### Action item
Skipping all pictures, print exactly the lines below from the one with "Task: Toggle the light theme sun icon" through the final line.

### Exercise inputs
..........
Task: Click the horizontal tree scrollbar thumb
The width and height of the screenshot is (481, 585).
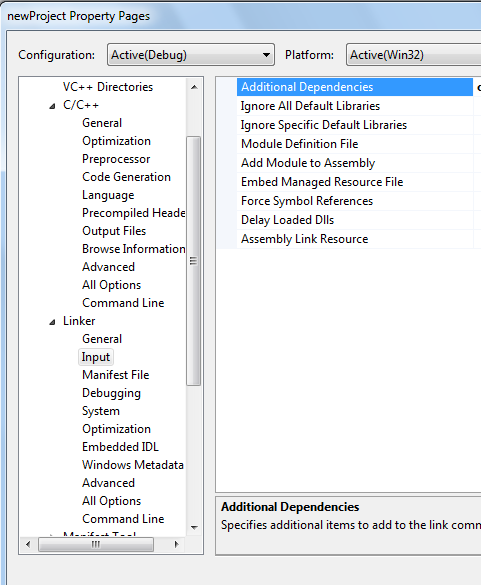Action: 96,544
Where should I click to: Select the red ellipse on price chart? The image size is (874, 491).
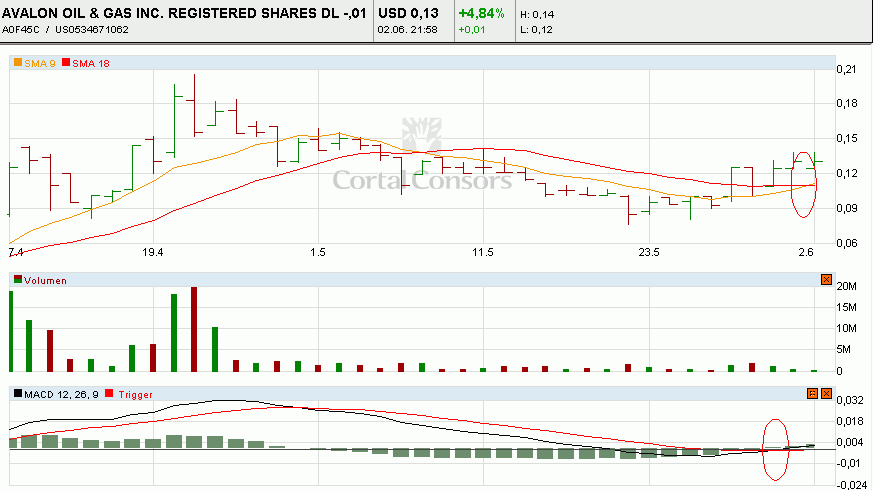point(802,184)
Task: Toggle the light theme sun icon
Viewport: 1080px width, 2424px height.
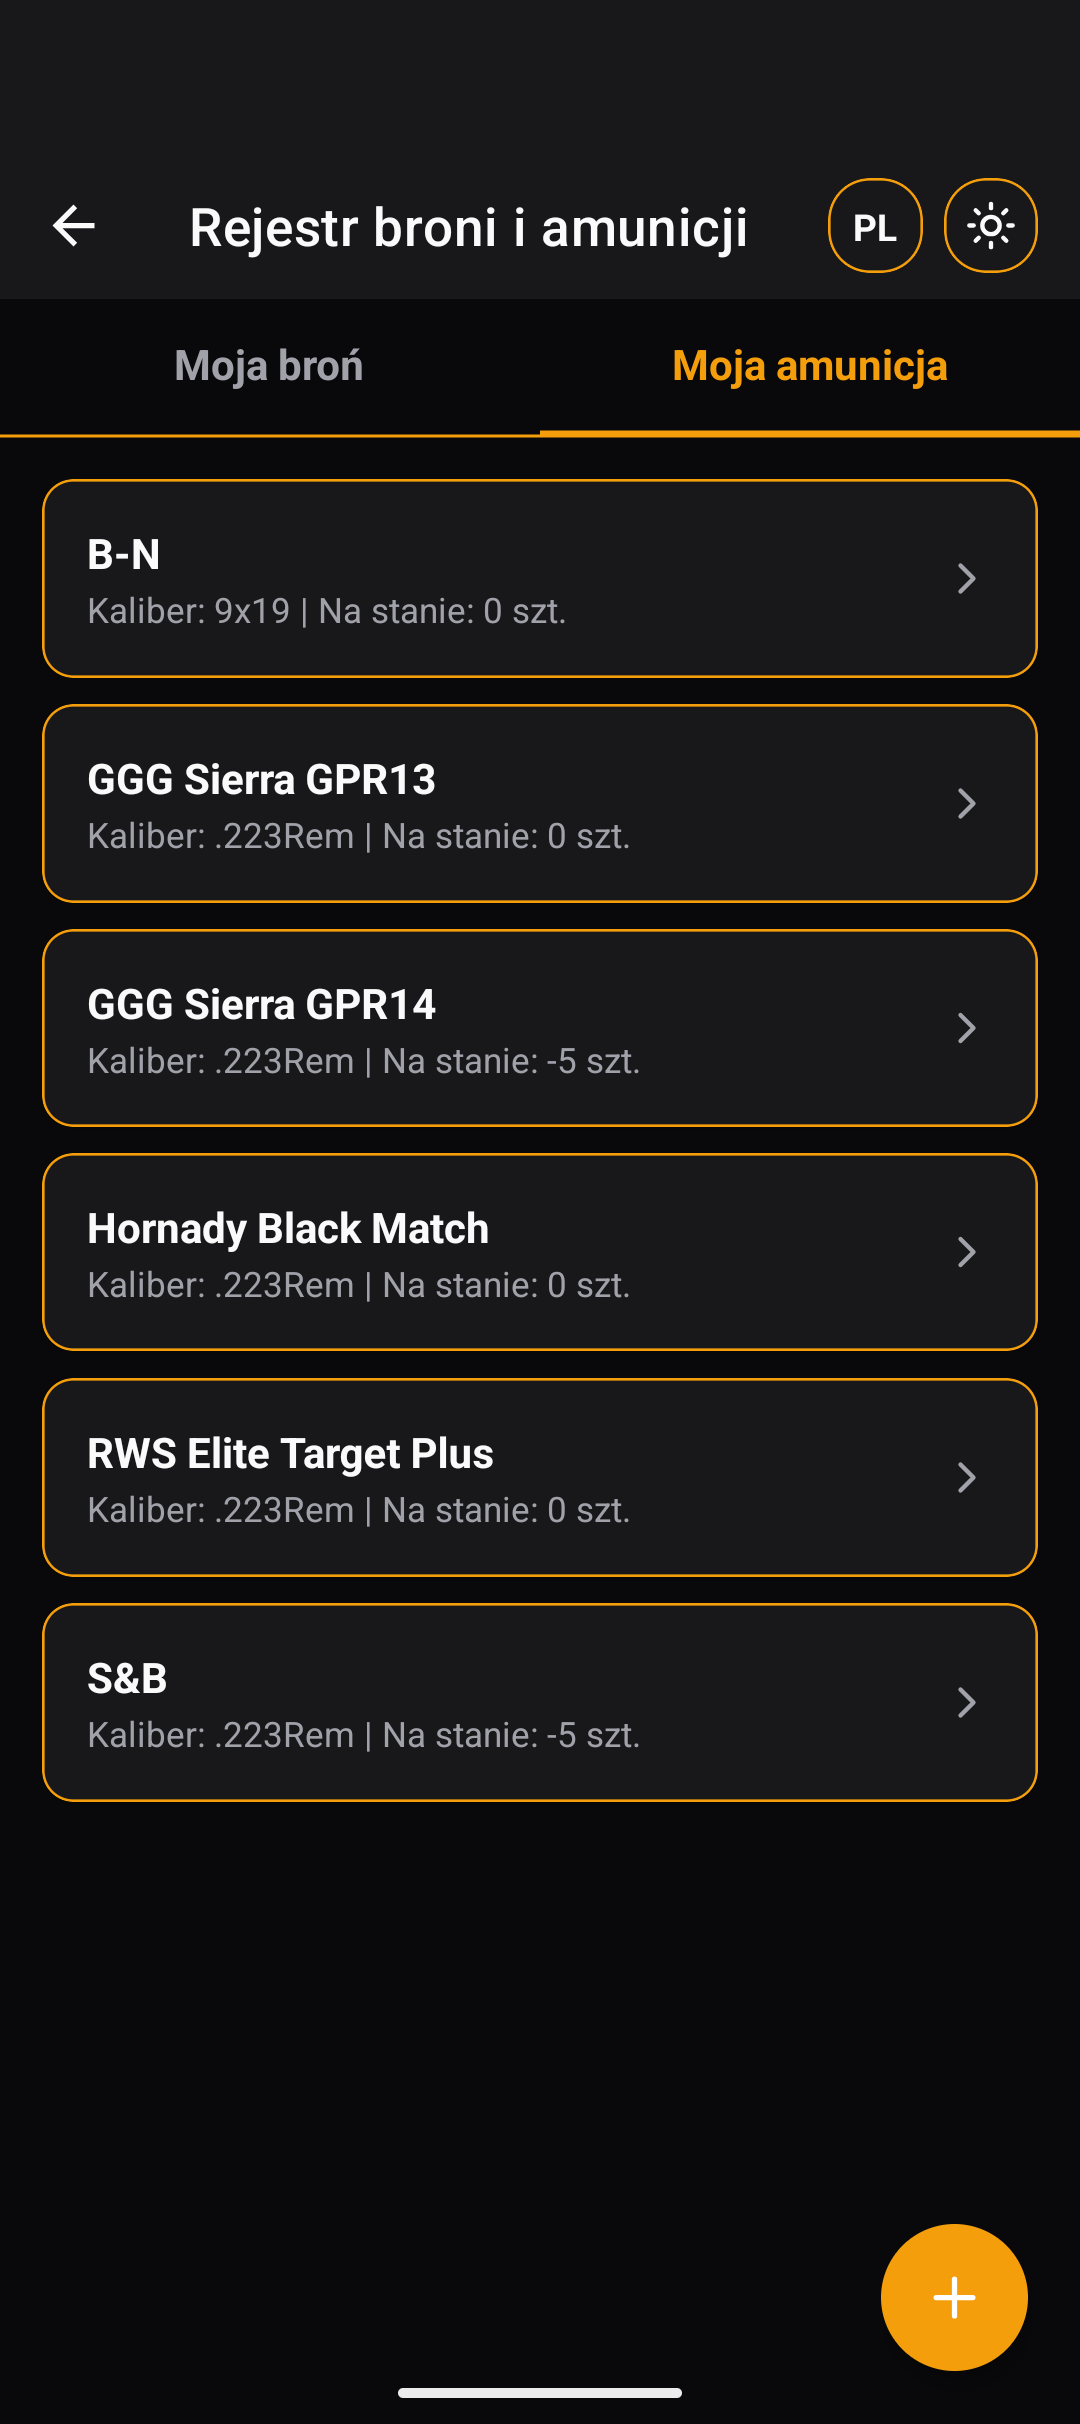Action: (x=990, y=226)
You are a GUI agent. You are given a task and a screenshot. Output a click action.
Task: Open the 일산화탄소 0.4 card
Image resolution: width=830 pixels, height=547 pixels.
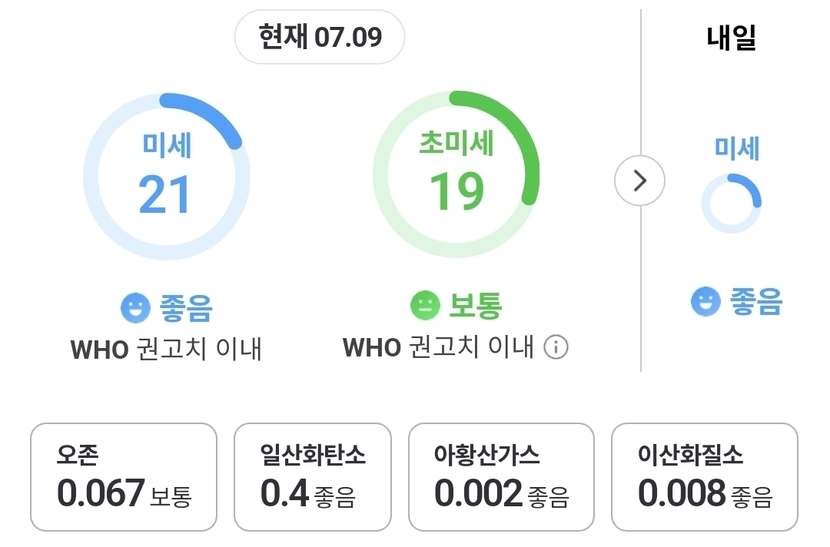click(313, 477)
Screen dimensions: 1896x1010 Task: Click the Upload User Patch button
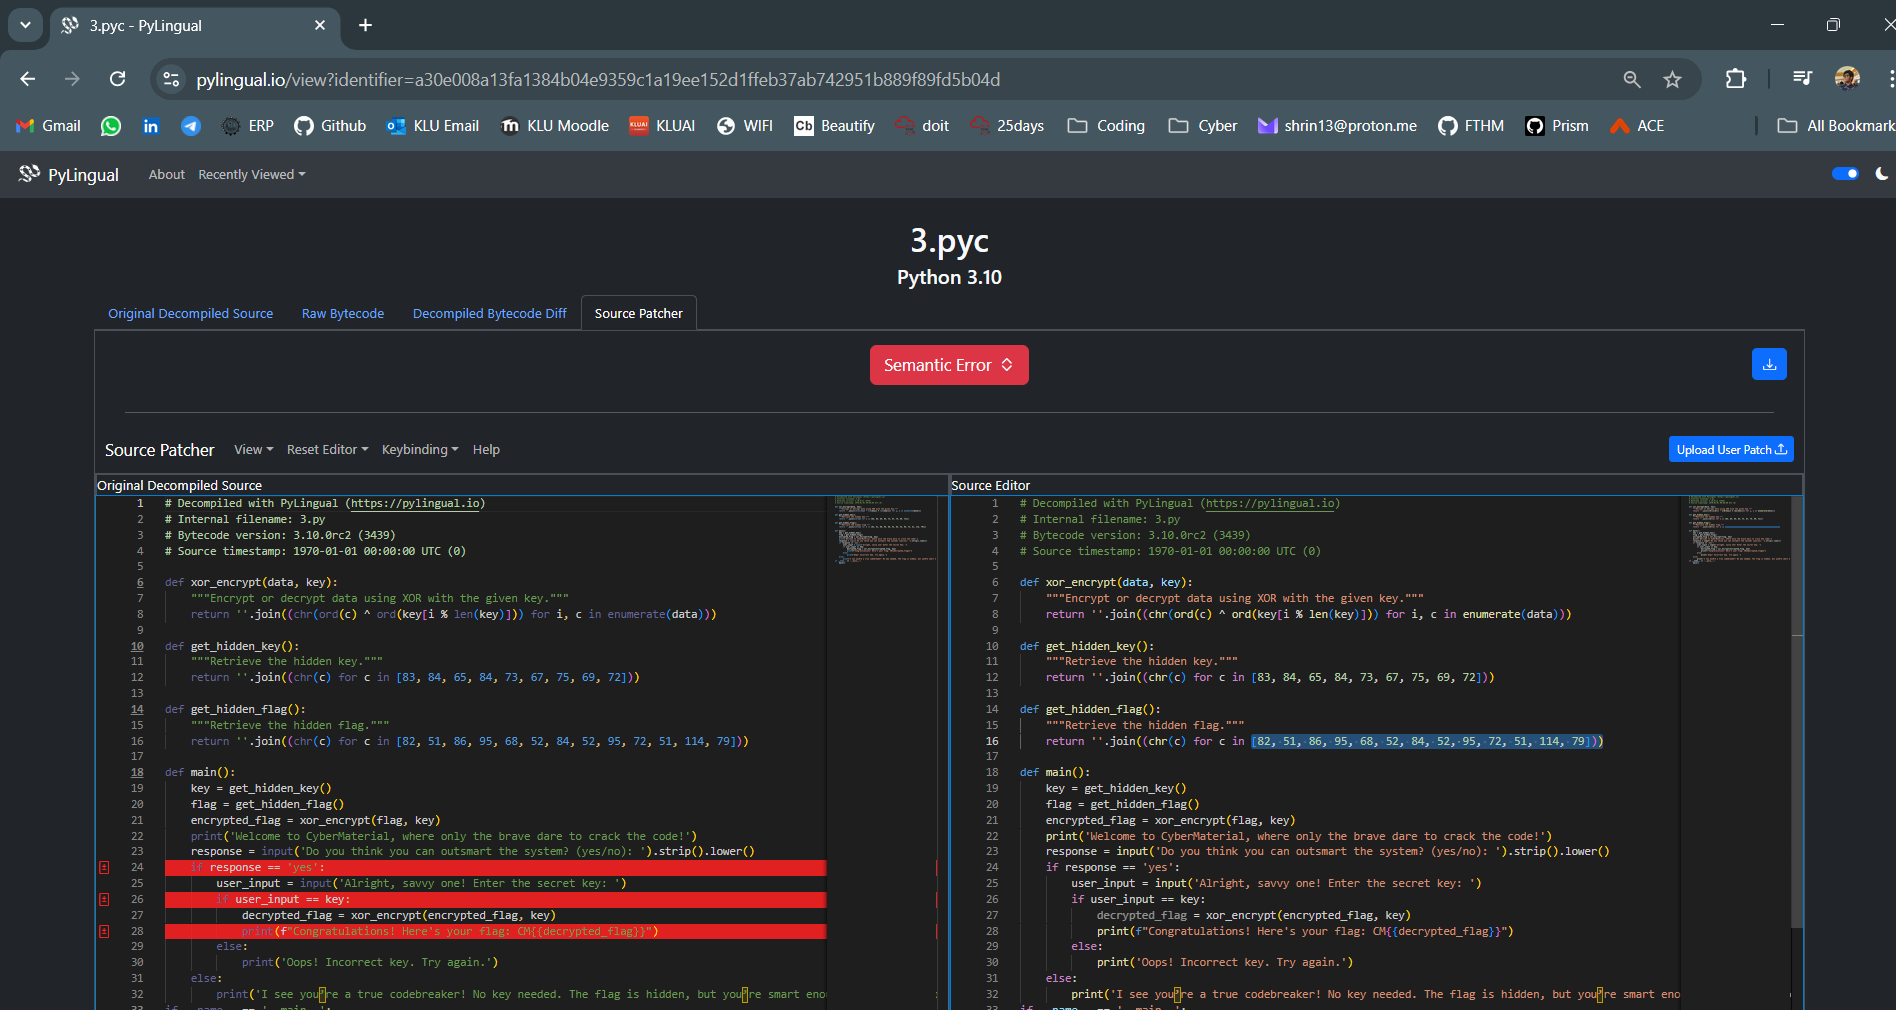click(x=1730, y=450)
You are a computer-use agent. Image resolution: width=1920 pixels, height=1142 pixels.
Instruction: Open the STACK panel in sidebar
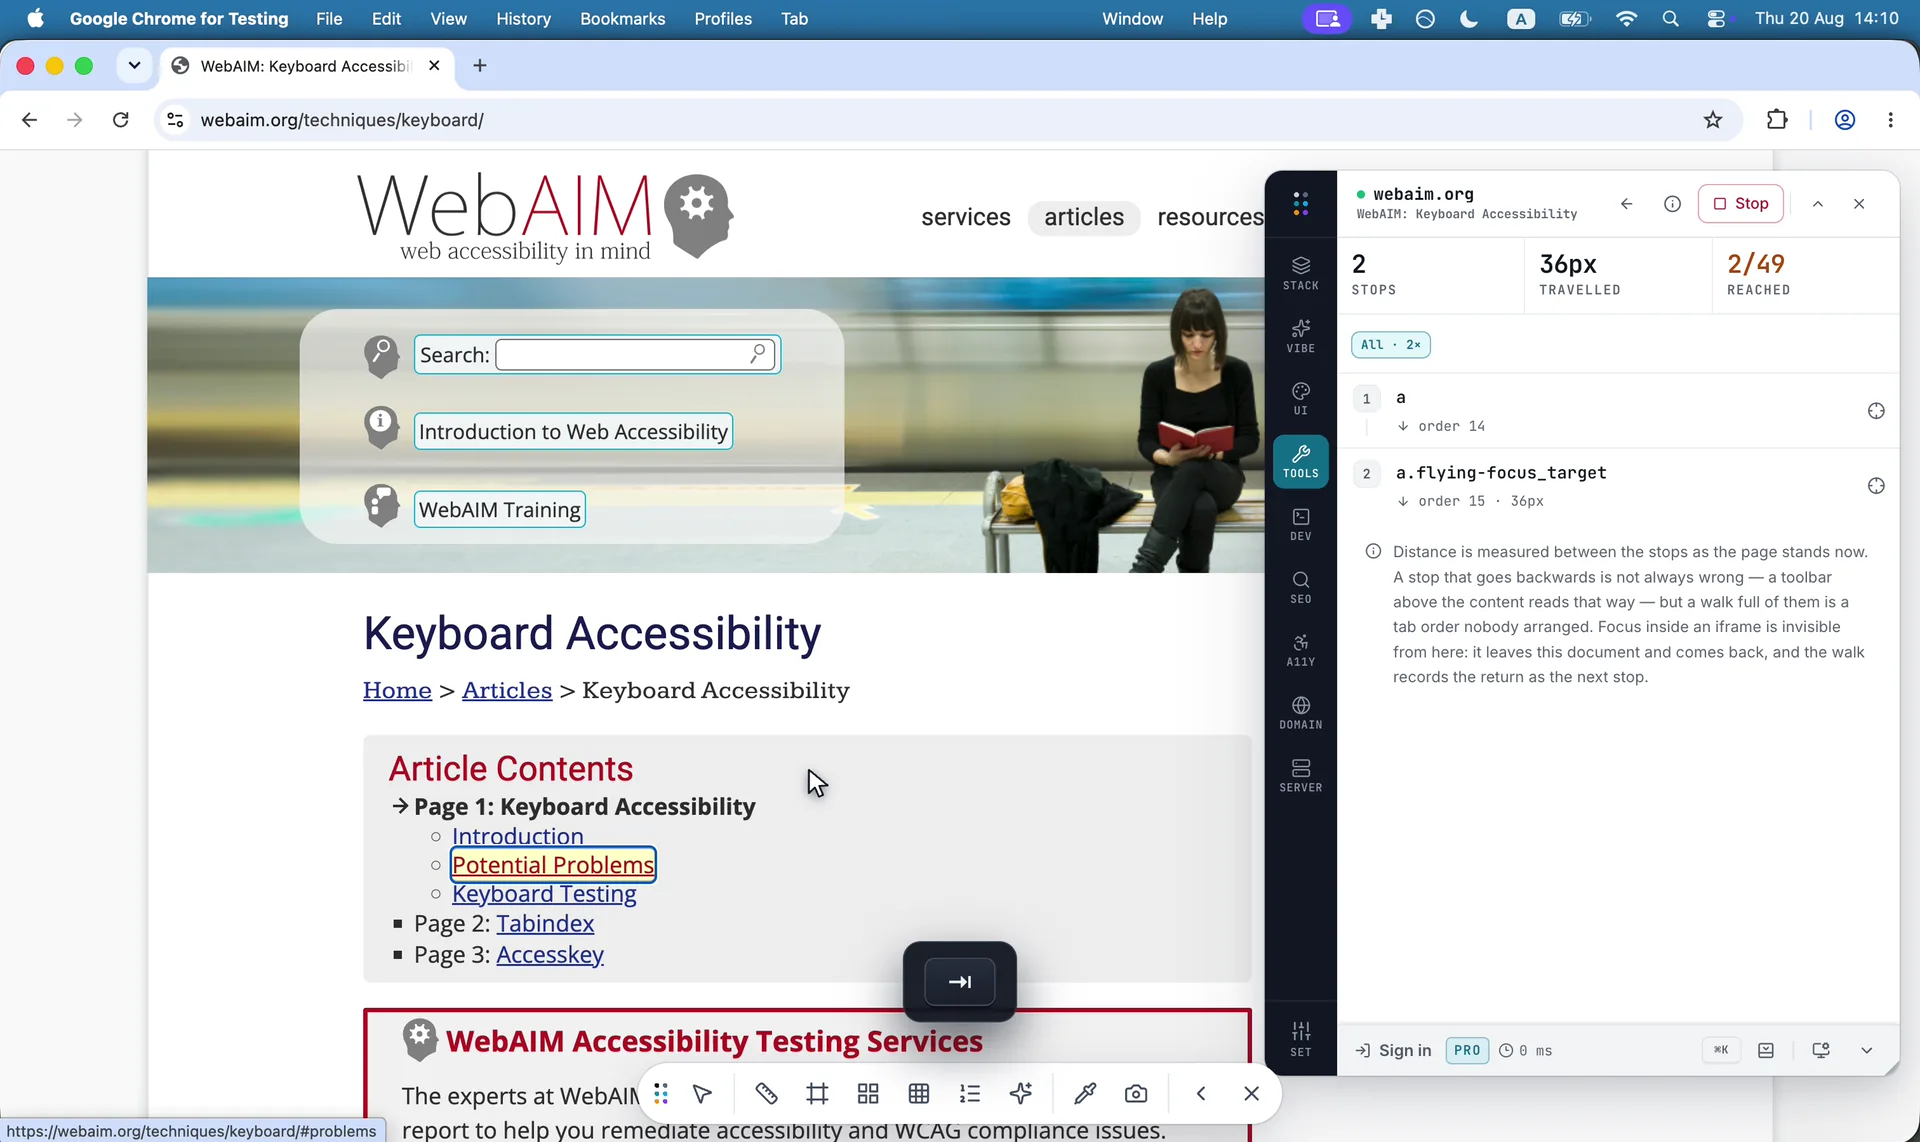(x=1300, y=273)
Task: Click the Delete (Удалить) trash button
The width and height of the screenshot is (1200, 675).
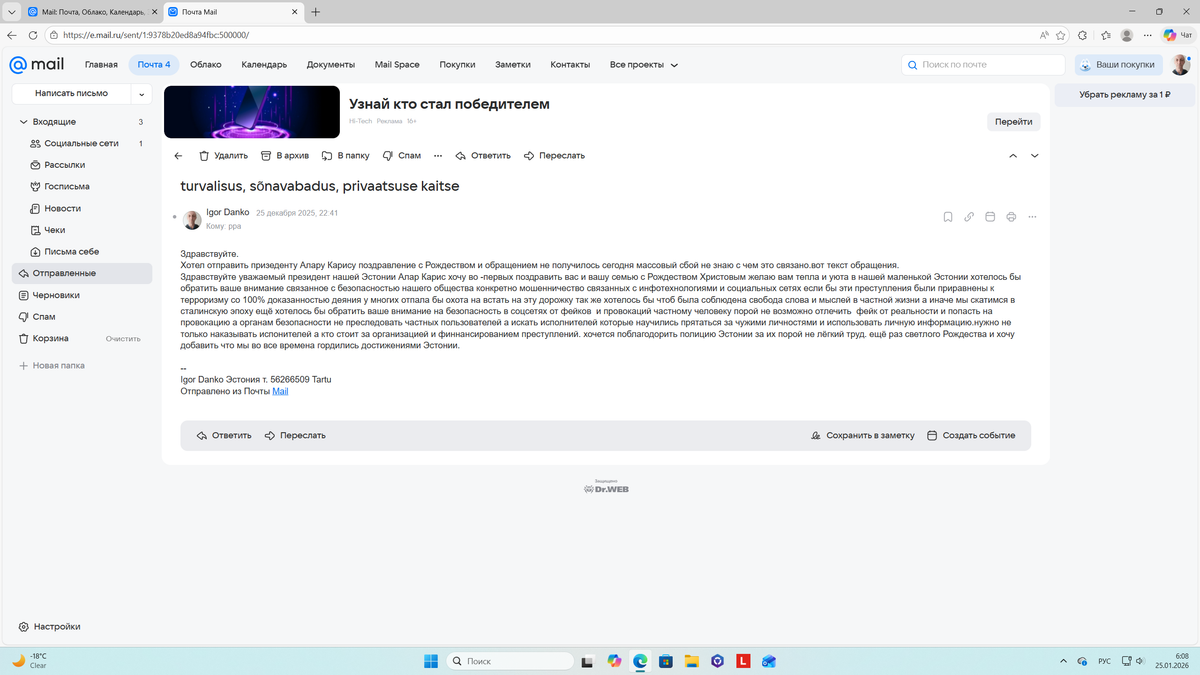Action: click(x=223, y=156)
..........
### Exercise response
Task: Toggle the light theme sun icon
Viewport: 1080px width, 2424px height.
Action: (x=990, y=226)
You are a GUI agent. You are given a task and a screenshot. Output a click action.
Task: Open the 일산화탄소 0.4 card
Image resolution: width=830 pixels, height=547 pixels.
click(313, 477)
Screen dimensions: 1896x1010 Task: Click the Upload User Patch button
click(x=1730, y=450)
You are a computer-use agent. Image resolution: width=1920 pixels, height=1142 pixels.
Instruction: Open the STACK panel in sidebar
(x=1300, y=273)
Task: Click the Delete (Удалить) trash button
The width and height of the screenshot is (1200, 675).
Action: click(x=223, y=156)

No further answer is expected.